Wesleigh Whittle was crowned the Southeastern Livestock Rodeo Queen and received a $2,000 scholarship at the SLE Rodeo in Montgomery in March.

Wesleigh Whittle’s friends call her “Rodeo Barbie,” but don’t let the nickname fool you. This rodeo queen works as hard as anyone in the arena, and in many cases harder.

Whittle, 20, a Verbena High School graduate, was crowned the Southeastern Livestock Rodeo Queen and received a $2,000 scholarship at the SLE Rodeo in Montgomery in March. She since was named the 2010 Miss Limestone Sheriff’s Rodeo Queen First Runner-Up.

Whittle has a roomful of awards from other titles she has won since age 5. She has been riding even longer.

“It’s kind of a family tradition. It’s just kind of born into you,” she said.

Whittle’s mother, Michelle, was the Alabama High School Rodeo Queen in 1982, and she followed in her mother’s footsteps by earning the title in 2007.

Her brother, Chance, was named Alabama High School Bareback Champion in 2005.

So it’s not hard to understand why the rodeo life comes natural to Whittle. It has been part of her world since age 2. She vividly remembers her first horse, a pony named Spanky.

“My brother and I used to fight over him all the time,” she said.

Whittle now has nearly 20 horses. Her favorite is “Rose,” also known as “Peppy’s Peeping Rose.” She rides every day and participates in events about every other weekend.

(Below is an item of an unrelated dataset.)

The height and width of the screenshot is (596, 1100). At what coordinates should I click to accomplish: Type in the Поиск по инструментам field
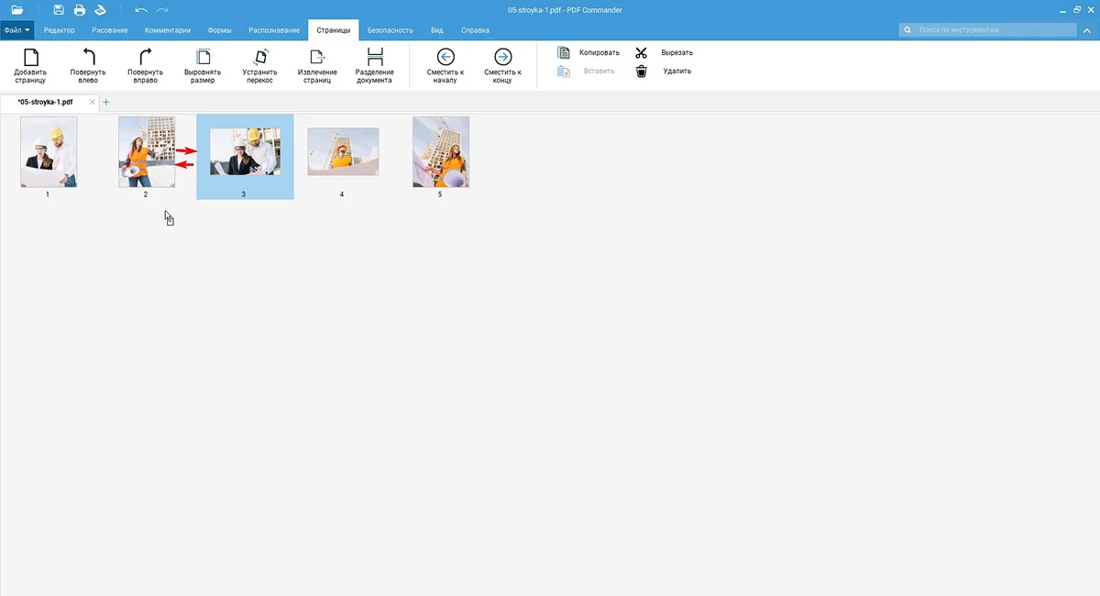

In addition to competing in events like barrel racing and breakaway roping, one of Whittle’s roles as a Rodeo Queen is to promote rodeo events, which requires her to interact with people all over the country. This, she says, is one of her favorite things because it has yielded so many friendships.

“She’s been hard to shut up since she was 2 years old,” joked her grandmother, Dorothy Turnbow. “She meets no strangers.”

The traditional rodeo wear — cowgirl hat, jeans, boots and spurs — draws a lot of attention in public places, but it can be a hot job during the summer, Whittle admitted.

Contestants in rodeo pageants are judged in many different categories — modeling, horsemanship, appearance, personality, a speech, an interview, a written test and an impromptu question.

“You have to be pretty sure of yourself,” Turnbow said.

Now, Whittle sets her sights on the Miss Rodeo USA competition in Oklahoma City in January. Winning the competition would require her to move to Oklahoma City for a year and represent the International Professional Rodeo Association.

“I’ve already been preparing for it for about two months now,” she said. “I have to stay up to date with current events and the ins and outs of the association.”

Whittle is currently pursuing a degree in business marketing and accounting at Jeff State Community College. She plans to transfer to Troy University at the end of her sophomore year.